Monday, May 25, 2009

Tobit.

Since I finished translating the account of the martyrs of Vienne and Lyons, I've decided to do some translation from the Septuagint (the Greek scriptures that Early Christians came to view as the Old Testament), esp. from those texts that were originally composed in Greek and only survive in Greek, and perhaps to do this in conjunction with a second-career doctoral student I know who is Jewish himself, and studies rabbinics against the background of the Greek and Roman world.

Anyhow, all at the end of last week I was translating Tobit, and I couldn't put it down, esp. since I got to the part where a bird shits in his eye and he goes blind.

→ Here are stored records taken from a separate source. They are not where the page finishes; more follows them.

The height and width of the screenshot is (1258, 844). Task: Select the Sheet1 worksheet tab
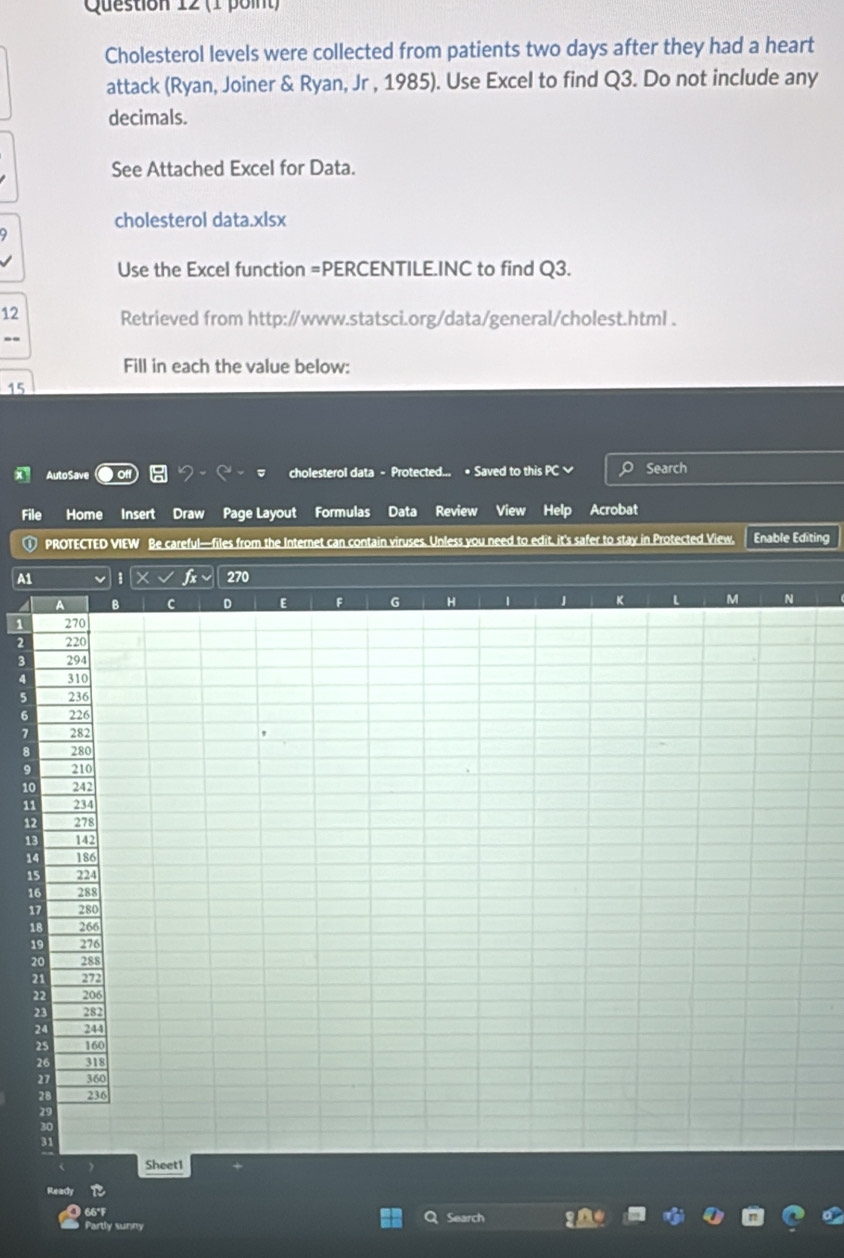[x=163, y=1165]
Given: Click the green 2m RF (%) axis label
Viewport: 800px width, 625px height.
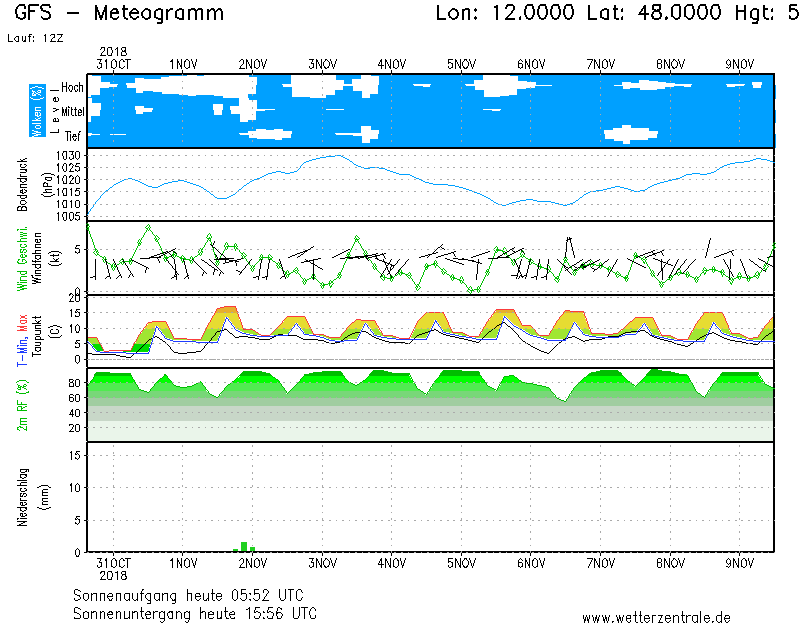Looking at the screenshot, I should point(22,404).
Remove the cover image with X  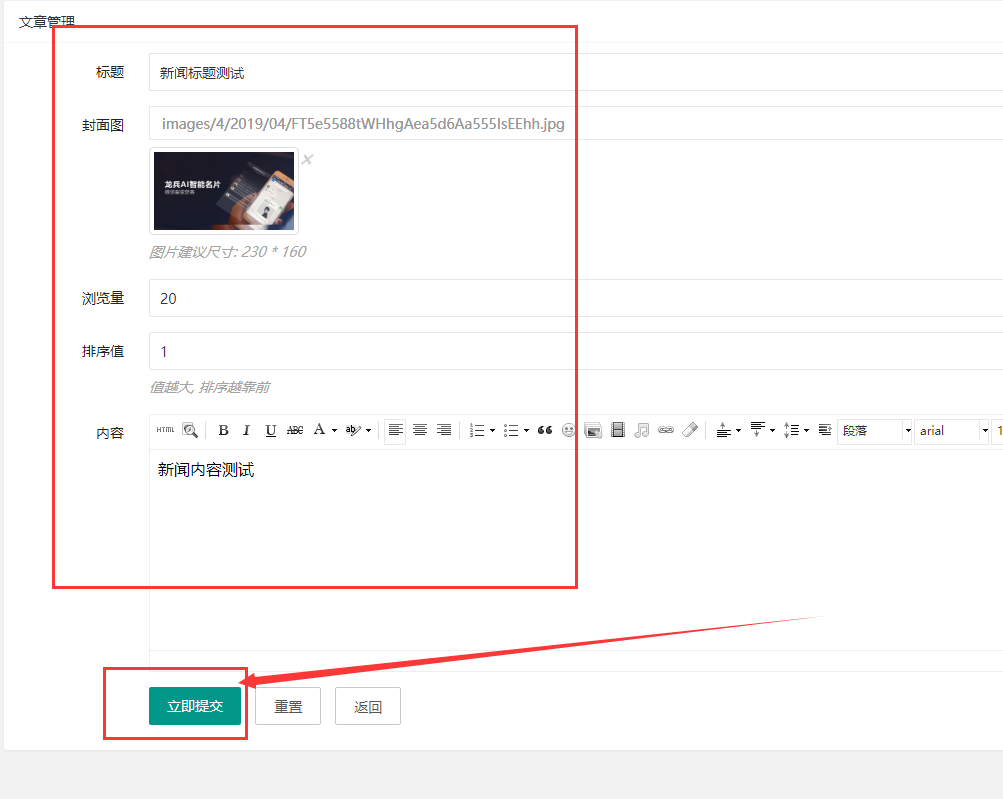coord(308,159)
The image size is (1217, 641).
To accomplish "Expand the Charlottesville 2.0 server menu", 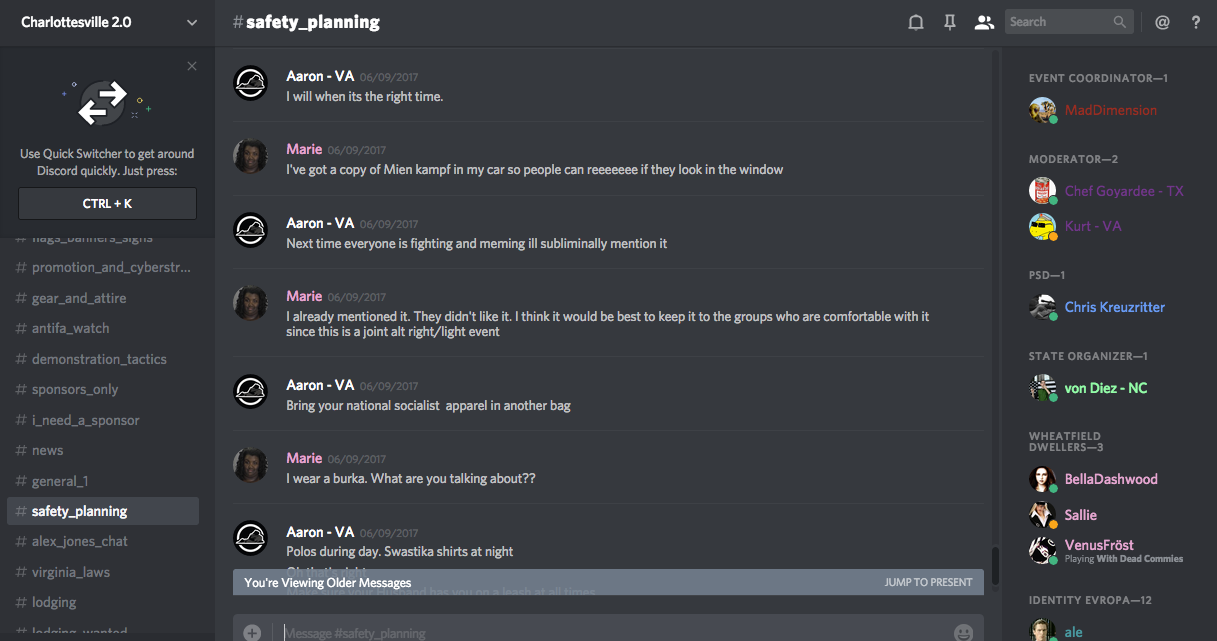I will pos(192,22).
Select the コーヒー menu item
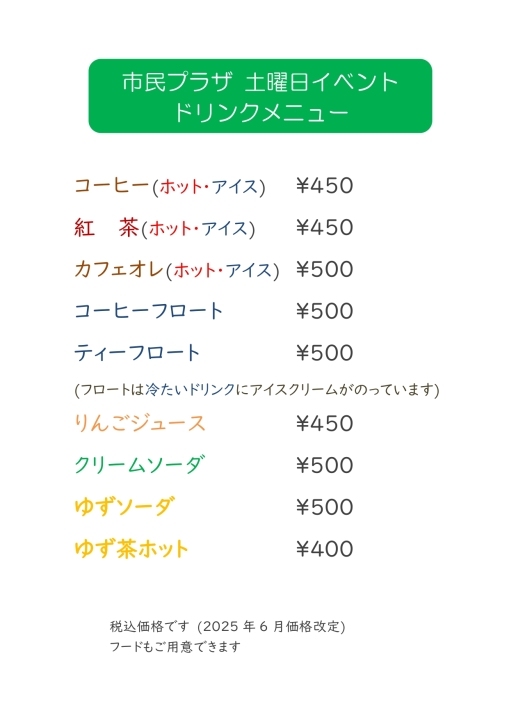The height and width of the screenshot is (720, 509). 112,186
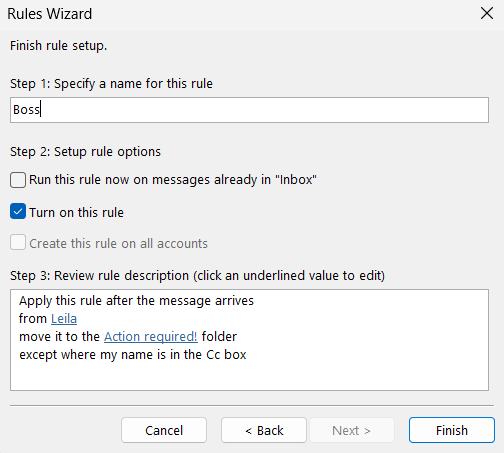Click the Cc box exception line

(x=133, y=355)
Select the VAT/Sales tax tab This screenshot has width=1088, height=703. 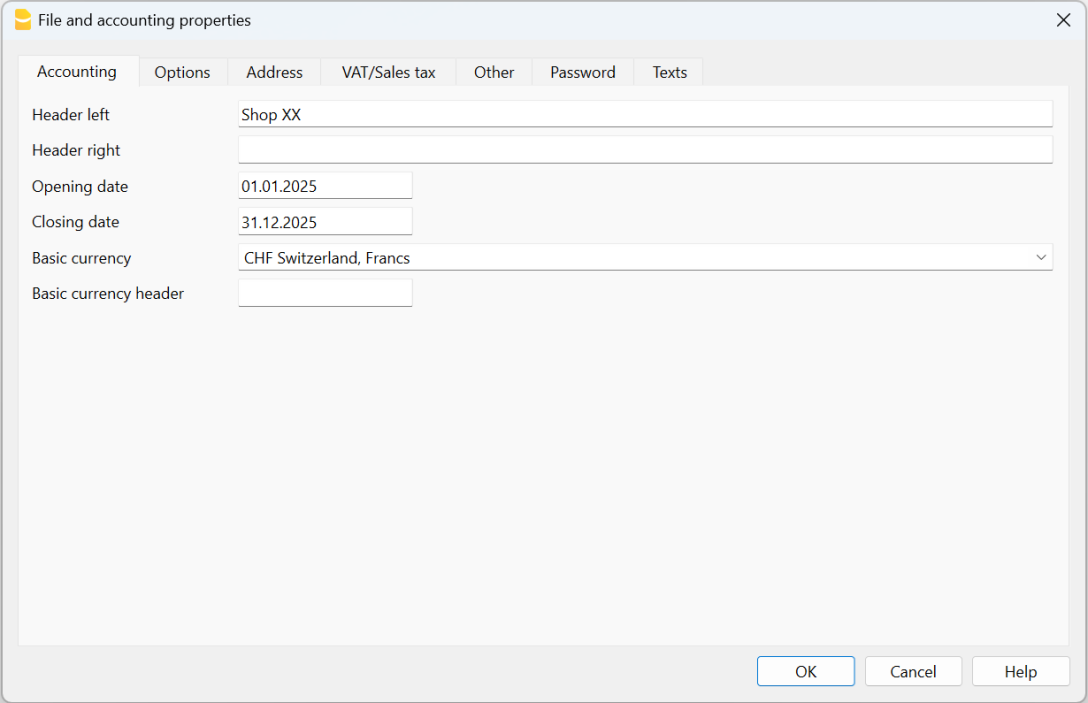[x=388, y=72]
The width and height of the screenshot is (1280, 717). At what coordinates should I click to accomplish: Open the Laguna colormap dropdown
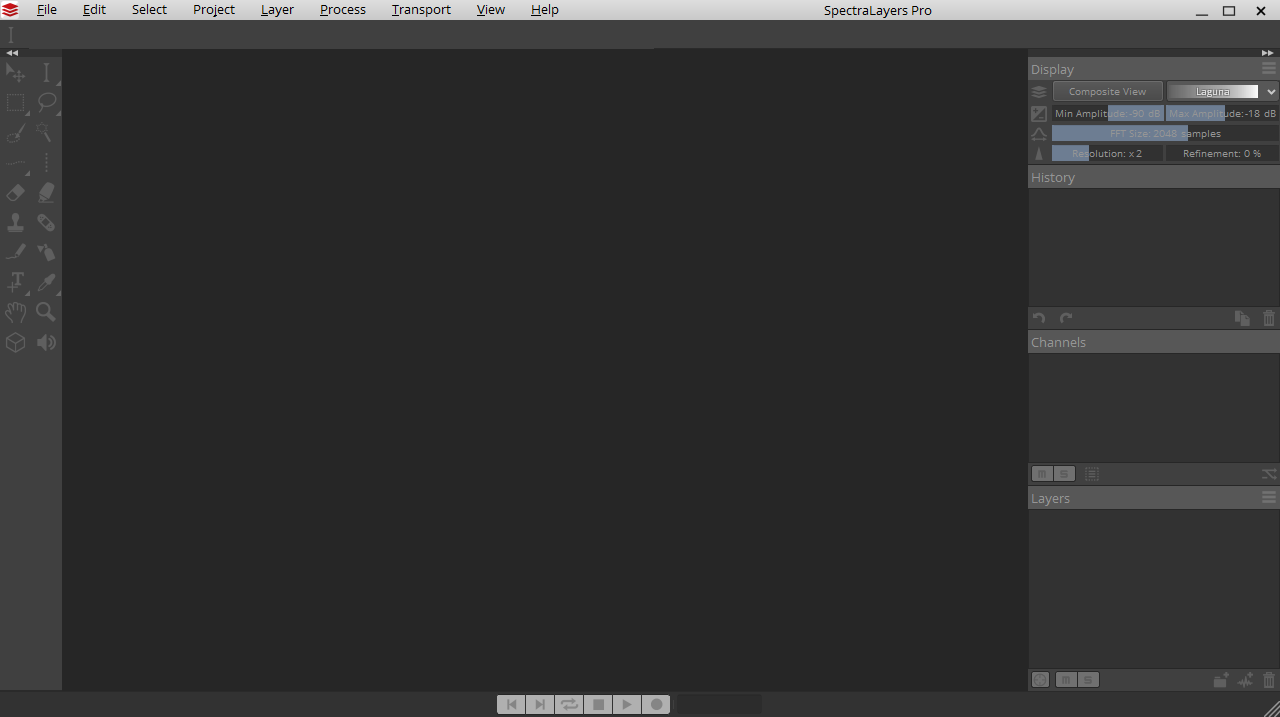(1222, 91)
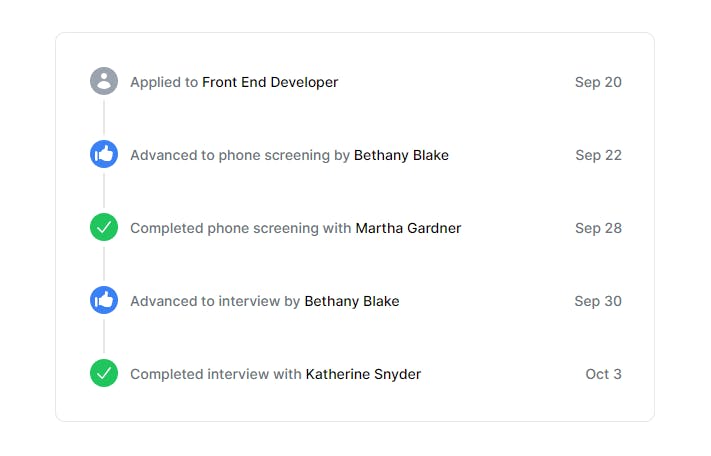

But, right before that, my pen ran out (the pen I use to write down vocab words I don't know onto index cards, so I have the vocab handy again if I ever have to pick up the text and translate it or teach it), and I had to ransack my house for a working pen, only to find that there was only one left in my entire house, and that it was from Jewish Theological Seminary, since a rabbi from there who came to speak on campus last year gave out free pens at the end of his talk!

So, I thought that that was very appropriate to use in writing down words from a Jewish text, but then I remembered that my last pen was from a bank, and that that was kind of appropriate too.

2 comments:

JUSIPER said...

You're a disgrace. Btw, is it possible that a bird shit in your pen and that was why it stopped writing?

el blogador said...

I forgot -

Like two months ago I was walking up the block to turn to go into my door, and from half a block away I saw this bird shit fly down and land between the dollar store owner and the produce store owner, who were outside smoking and chatting with one another, and they jumped back. They were very lucky it didn't hit them.